▸ TASK DETAILS
Line count for the string "menu" in the records below: report that figure and nothing else.

▸ PROVIDED MATERIAL
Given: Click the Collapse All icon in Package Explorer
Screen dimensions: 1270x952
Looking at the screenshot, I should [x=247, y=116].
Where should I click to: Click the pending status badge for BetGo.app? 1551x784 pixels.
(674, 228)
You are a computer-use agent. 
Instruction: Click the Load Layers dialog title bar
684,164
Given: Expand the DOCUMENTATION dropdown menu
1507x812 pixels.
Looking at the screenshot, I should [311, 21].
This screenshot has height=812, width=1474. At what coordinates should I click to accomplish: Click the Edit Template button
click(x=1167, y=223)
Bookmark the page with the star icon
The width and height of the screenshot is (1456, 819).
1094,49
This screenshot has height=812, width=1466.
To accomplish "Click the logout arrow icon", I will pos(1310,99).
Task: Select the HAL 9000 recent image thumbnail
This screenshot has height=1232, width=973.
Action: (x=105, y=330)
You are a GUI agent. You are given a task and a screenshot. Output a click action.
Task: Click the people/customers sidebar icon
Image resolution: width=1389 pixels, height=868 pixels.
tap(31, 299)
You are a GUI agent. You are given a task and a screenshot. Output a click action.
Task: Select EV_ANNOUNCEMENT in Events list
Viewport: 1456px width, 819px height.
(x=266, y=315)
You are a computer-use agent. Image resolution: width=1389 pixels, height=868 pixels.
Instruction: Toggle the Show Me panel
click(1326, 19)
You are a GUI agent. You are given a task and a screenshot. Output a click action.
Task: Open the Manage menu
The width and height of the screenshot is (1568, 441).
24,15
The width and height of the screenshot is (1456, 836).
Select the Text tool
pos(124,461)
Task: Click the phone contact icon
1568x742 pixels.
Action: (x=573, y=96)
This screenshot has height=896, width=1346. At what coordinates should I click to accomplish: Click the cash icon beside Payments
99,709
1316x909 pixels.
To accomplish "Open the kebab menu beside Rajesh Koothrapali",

▸ SOLUTION
3